Reichsbürgerprozess: Weitere Razzia im Zusammenhang mit Reichsbürgergruppe um Prinz Reuß

Kurz vor Auftakt des Prozesses gegen Heinrich XIII. Prinz Reuß und
acht weitere Angeklagte wegen mutmaßlicher Putschpläne hat es erneut
eine Razzia gegeben. Der Generalbundesanwalt ließ am Donnerstag zwei
Wohnungen im niedersächsischen
Landkreis Harburg durchsuchen. Das bestätigte ein Sprecher der Behörde
auf Nachfrage.

Die Bundesanwaltschaft wirft einer Gruppe um Prinz Reuß vor, einen
bewaffneten Umsturz vorbereitet zu haben, um „die bestehende staatliche
Ordnung in Deutschland gewaltsam zu beseitigen und durch eine eigene,
bereits in Grundzügen ausgearbeitete
Staatsform zu ersetzen“. Um den Frankfurter Geschäftsmann hatte sich
ein weitläufiges Netzwerk aus sogenannten Reichsbürgern, Esoterikern und
Anhängern von Verschwörungsmythen geschart. Teile der Gruppe sollen den
Ermittlungen zufolge auch einen bewaffneten
Sturm des Reichstagsgebäudes geplant haben.

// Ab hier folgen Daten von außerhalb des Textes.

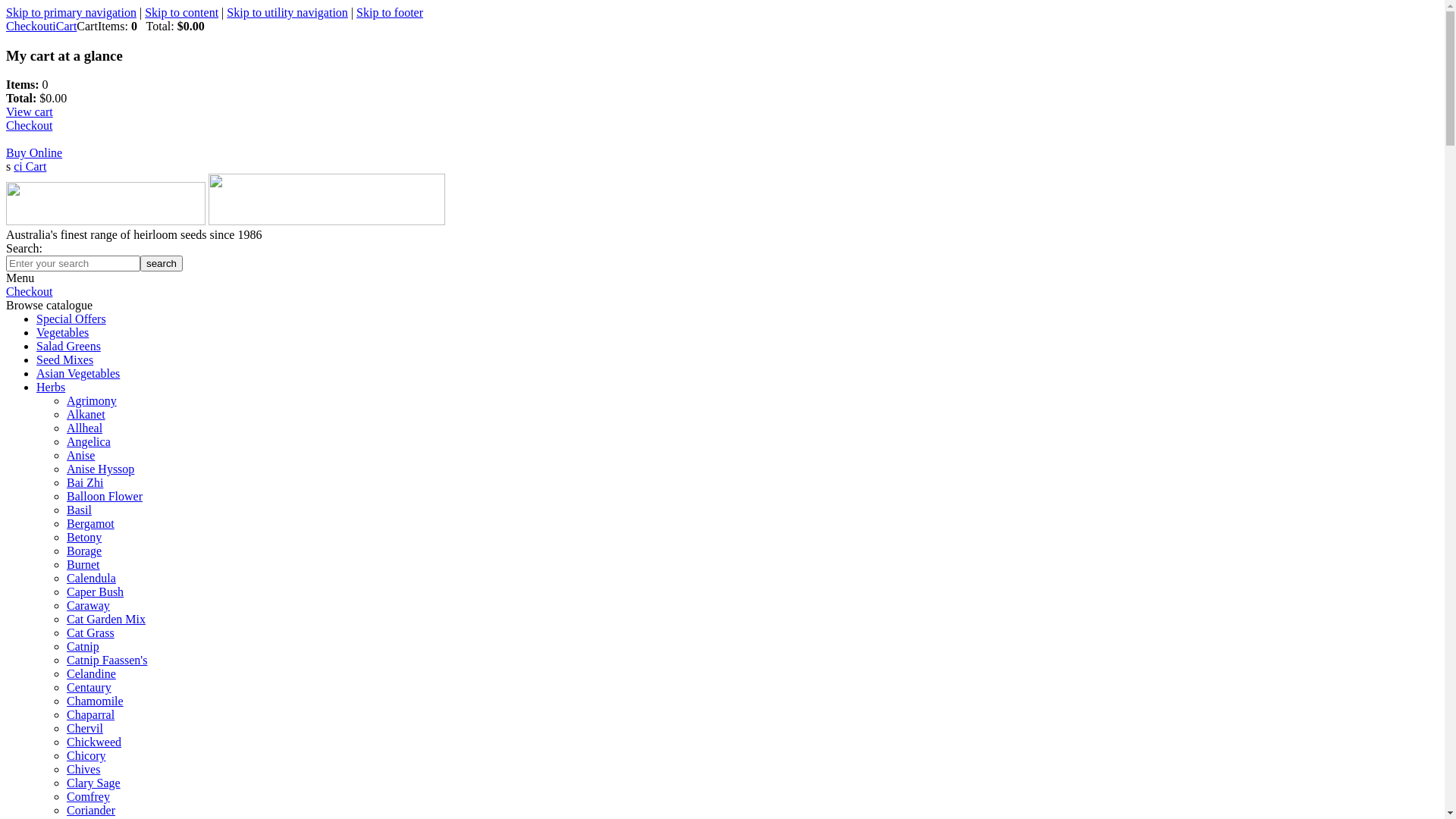 Image resolution: width=1456 pixels, height=819 pixels. Describe the element at coordinates (389, 12) in the screenshot. I see `'Skip to footer'` at that location.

Nach Informationen von ZEIT ONLINE richtete sich die Durchsuchung am
Donnerstag gegen den am Oberlandesgericht Frankfurt Angeklagten
Hans-Joachim H. sowie eine nicht verdächtigte Person. Die
Bundesanwaltschaft wirft dem 66-Jährigen
vor, Mitglied in der Gruppe um Prinz Reuß gewesen zu sein und sie mit
mehr als 160.000 Euro unterstützt zu haben. Der Mann soll sich an
mehreren konspirativen Treffen beteiligt haben, bei denen es etwa um die
Rekrutierung weiterer Mitglieder ging.

Im Dezember hatte der Generalbundesanwalt in dem Mammutverfahren
mutmaßliche Mitglieder und Unterstützter vor gleich drei
Oberlandesgerichten angeklagt. Der Prozess in Stuttgart hat bereits
begonnen,
in Frankfurt ist für den Dienstag der erste Verhandlungstag angesetzt,
in München soll der Prozess am 18. Juni beginnen.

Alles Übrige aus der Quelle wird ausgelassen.